The One Business Case for Integration

Nick Malik lays out what he thinks are the four business cases for integration:

Assume we succeeded, and our systems are all optimally integrated.  What has changed?

  1. We have better business intelligence.  We have better understanding of our customers, our partners, our products, and our business.  And from that understanding, we make better decisions.  Those decisions are made in a federated manner using self-apparent information.
  2. We have end-to-end business processes that cross multiple systems, multiple roles, multiple geographies, and multiple data stores, all aware of and supporting the needs of the customer.
  3. We have end-to-end awareness of the metrics that drive both dissatisfaction and cost, and we can take that knowledge and apply it to making our business better.
  4. We have a more efficient enterprise, more able to grow to a larger size, at an accelerated rate, and still respond with agility to changing business opportunities.

I put to you that, in fact, we only have one business case for integration: better business intelligence. The other reasons Nick lists are either redundant or not as important to the business – at least in the general case – as you might think.

First off, #3 from Nick’s list sounds suspiciously like #1. If there’s a difference between “better understanding driving better decisions” and “applying awareness of metrics to making our business better”, I don’t know what it is. We’ll send one of them off to the Dept. of Redundancy Dept. and be done with it.

Second, I don’t think the business cares that IT has multiple systems or multiple data stores. If the business could run on one big centralized system that could meet the needs of the customer (aka the ERP fantasy), they’d be fine with that. The fact that realities of modern enterprise IT require splitting up capabilities across many systems is an implementation detail that frankly isn’t a concern of the business.

Besides, what’s the business benefit here? News flash: the enterprise already has end-to-end business processes that cross multiple systems, multiple roles, blah blah blah. They’re just not automated end-to-end. Does the business care that their not automated? Not a bit. Sure, they care about processes are slow, costly and error-prone, which manual processes tend to be. But it’s those negative characteristics that the business cares about, not integration. Besides, making processes quick, cheap and error-free sounds a lot like making them efficient. In other words, more work for the Dept. of Redundancy Dept.

Finally, I don’t think efficiency and agility is as important to the enterprise as Nick makes it out to be. I mean, the enterprise will say it cares about efficiency – especially in front of the stock holders. But when it comes to putting it’s money where it’s mouth is, the enterprise doesn’t, more often than not. Think about how success is measured in the typical IT project. Is efficiency one of the criteria for judging success? Not really. Will your project stakeholders let you run over budget and ship a few months late, just to improve efficiency? Probably not, unless that efficiency gain is both demonstrable and dramatic.

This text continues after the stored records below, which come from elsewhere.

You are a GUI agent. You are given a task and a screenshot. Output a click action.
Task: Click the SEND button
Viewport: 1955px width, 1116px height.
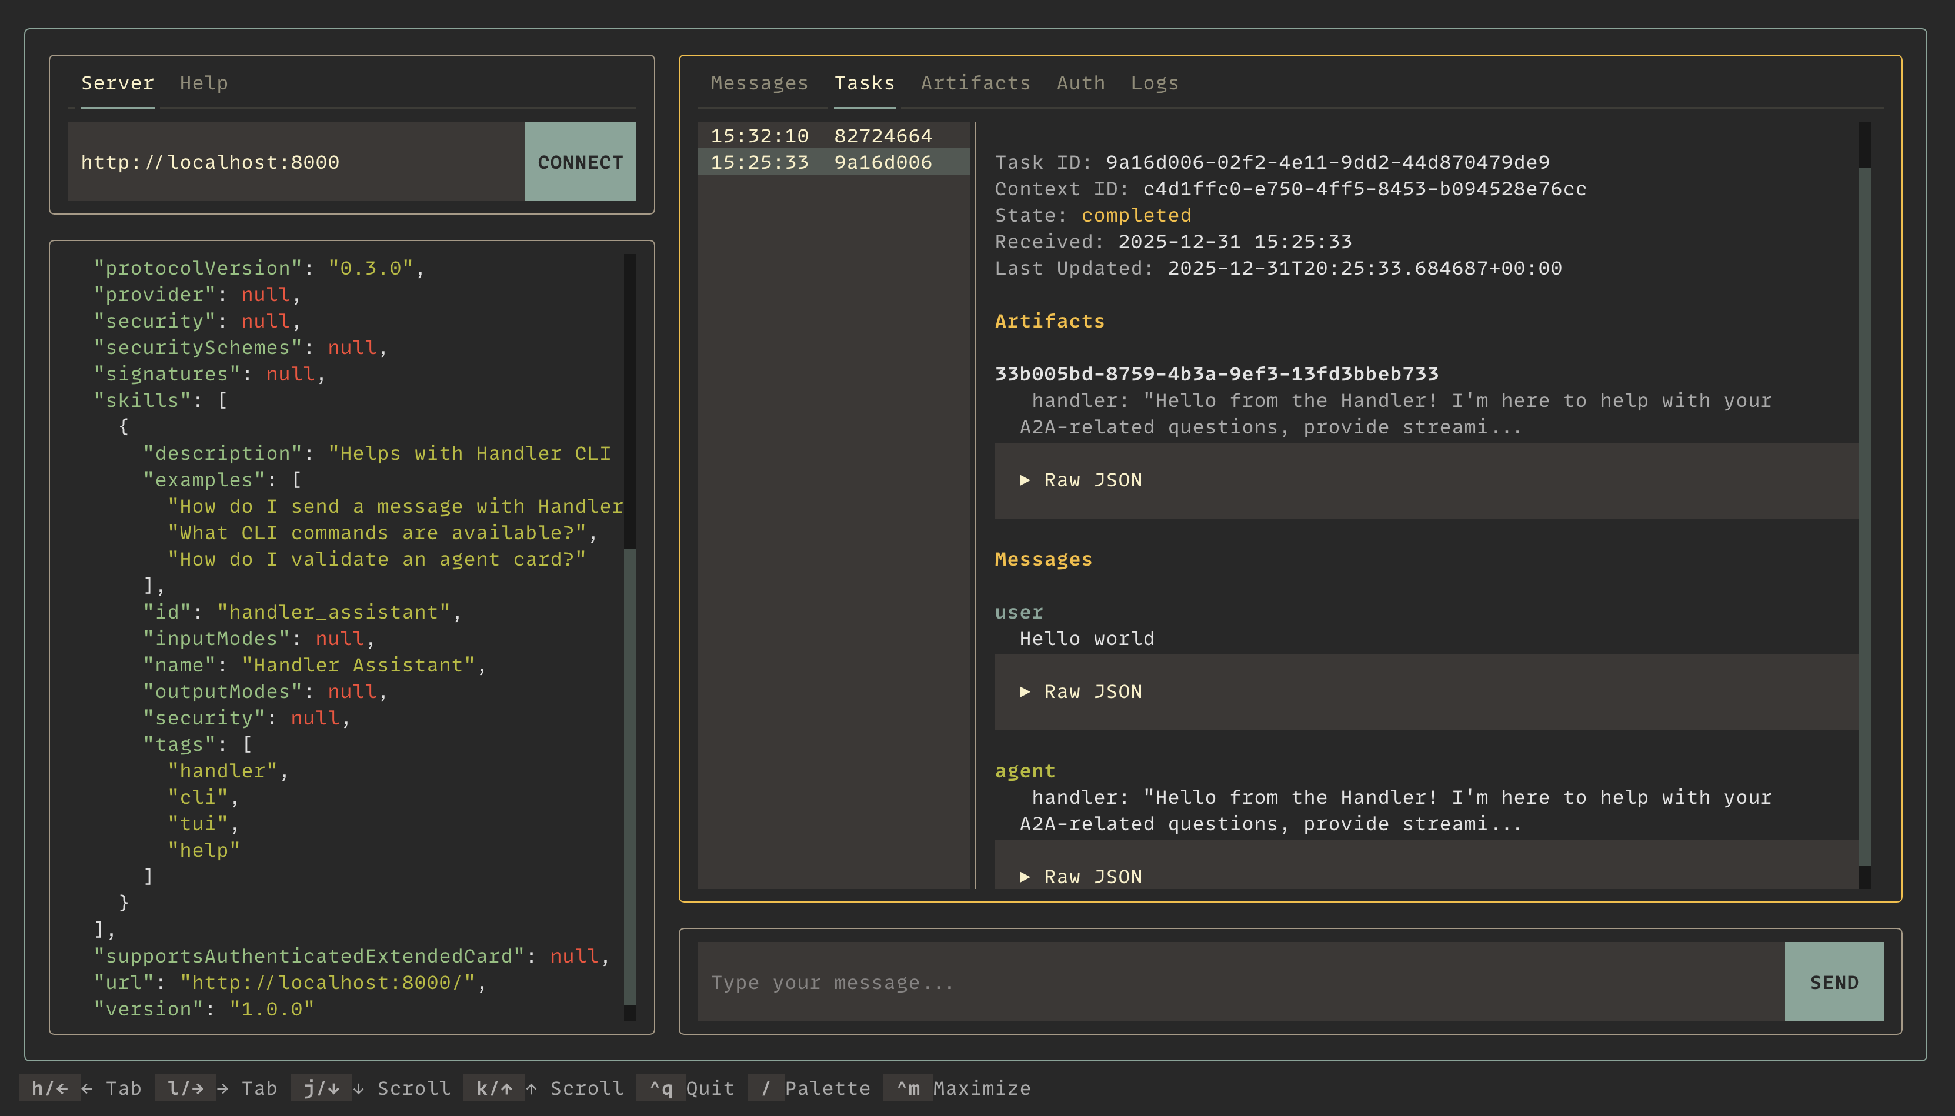click(x=1833, y=982)
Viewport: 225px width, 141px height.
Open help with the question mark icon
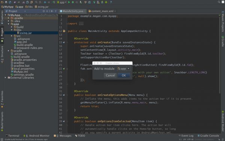pos(111,2)
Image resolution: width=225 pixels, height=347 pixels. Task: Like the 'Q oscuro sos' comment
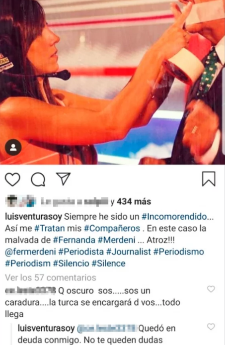coord(211,289)
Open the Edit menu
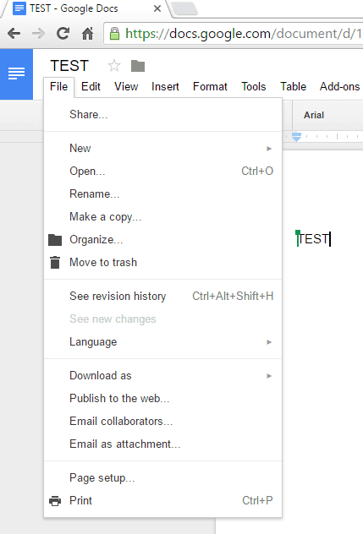Image resolution: width=363 pixels, height=534 pixels. tap(91, 87)
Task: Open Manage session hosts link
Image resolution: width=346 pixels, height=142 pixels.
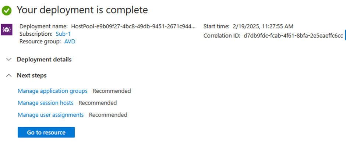Action: pyautogui.click(x=45, y=103)
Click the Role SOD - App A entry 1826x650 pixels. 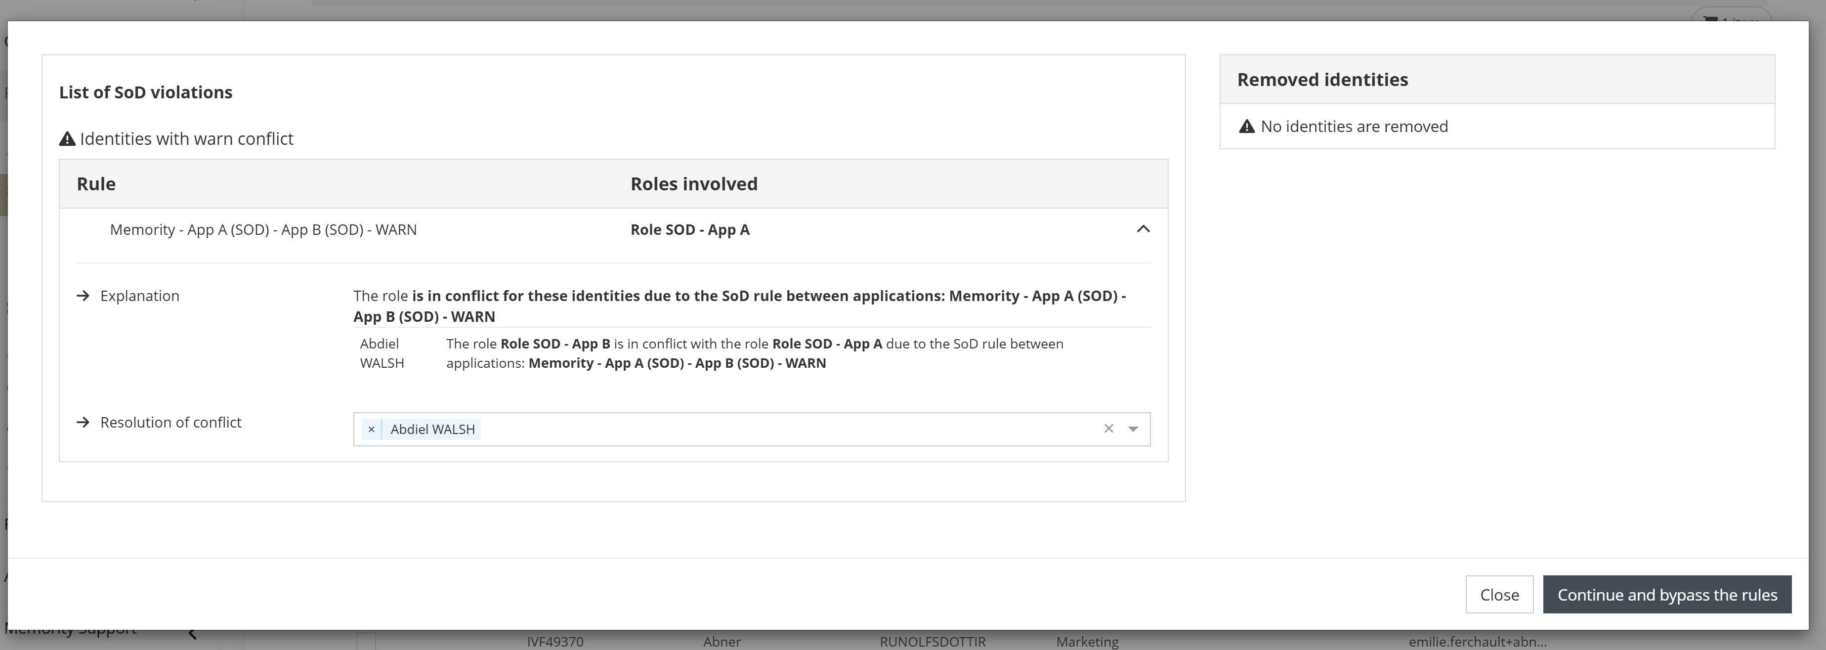coord(689,230)
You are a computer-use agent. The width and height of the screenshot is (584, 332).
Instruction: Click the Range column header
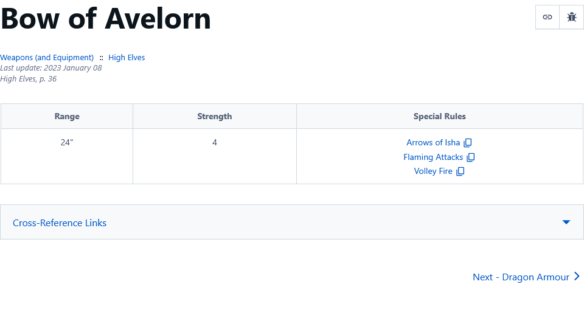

Of course, there are certainly specific examples where a automation or efficiency business case for integration can be made. For example, if replacing a specific manual process with an automated one has a large and measurable ROI, the business will likely be interested in making that investment. If you have a certain process that you do over and over that’s core to the business, the business will probably be interested in optimizing the frak out of it. For example, I would guess a delivery company like UPS or FedEx has spent a lot of time and money on optimizing their delivery processes.

But what it sounds like Nick’s talking about here is making a general case for making all our systems “optimally integrated”. Given that our current systems aren’t, this would take significant time and money. Yet the tangible benefit to the business is at best nebulous. Nick thinks improved integration will allow the business to “respond with agility to changing business opportunities.” He’s probably right. But how do you quantify this agility? How much will we save in the future for what we’re spending today? For the general case, the answer is “it depends”. It’s really hard to fund a project when it’s projected ROI is “it depends” .

However, business intelligence is a no brainer for the enterprise to invest in. Giving decision makers better and more up-to-date information, that’s a tangible benefit that the organization can quantify now. If you can quantify the value of a project, you’ve got the start of a budget. Of course, all that juicy data is smeared across a variety of systems, which means integration. Again, the enterprise doesn’t really care about said multiple systems or integration, but they care about the outcome.

Nick recommends to SOA folks that “if you aren’t already working with your BI team, pick up the phone. Their mature processes and practices are able to address many of your issues, and the natural synergy between BI and SOA can make them a strong ally in the fight for a better, faster, cheaper, and more intelligent enterprise.” Good advice. Otherwise, selling integration to the business isn’t much different than selling them SOA. In other words, don’t sell it – just do it.

Retire the Tenets

John Heintz and I continue to be in mostly violent agreement. It’s kinda like me saying “You da architect! Look at my massive scale EAI Mashup!” and having him respond “No, you da architect! The SOA tenets drive me bonkers!” Makes you wonder what would happen after a few beers. What’s the architect version of Tastes Great, Less Filling? ^[Not that you would catch me drinking Miller Lite. Ever.]

Speaking of the tenets, John gives them a good shredding:

Tenet 1: Boundaries are Explicit
(Sure, but isn’t everything? Ok, so SQL based integration strategies don’t fall into this category. How do I build a good boundary? What will version better? What has a lower barrier to mashup/integration?)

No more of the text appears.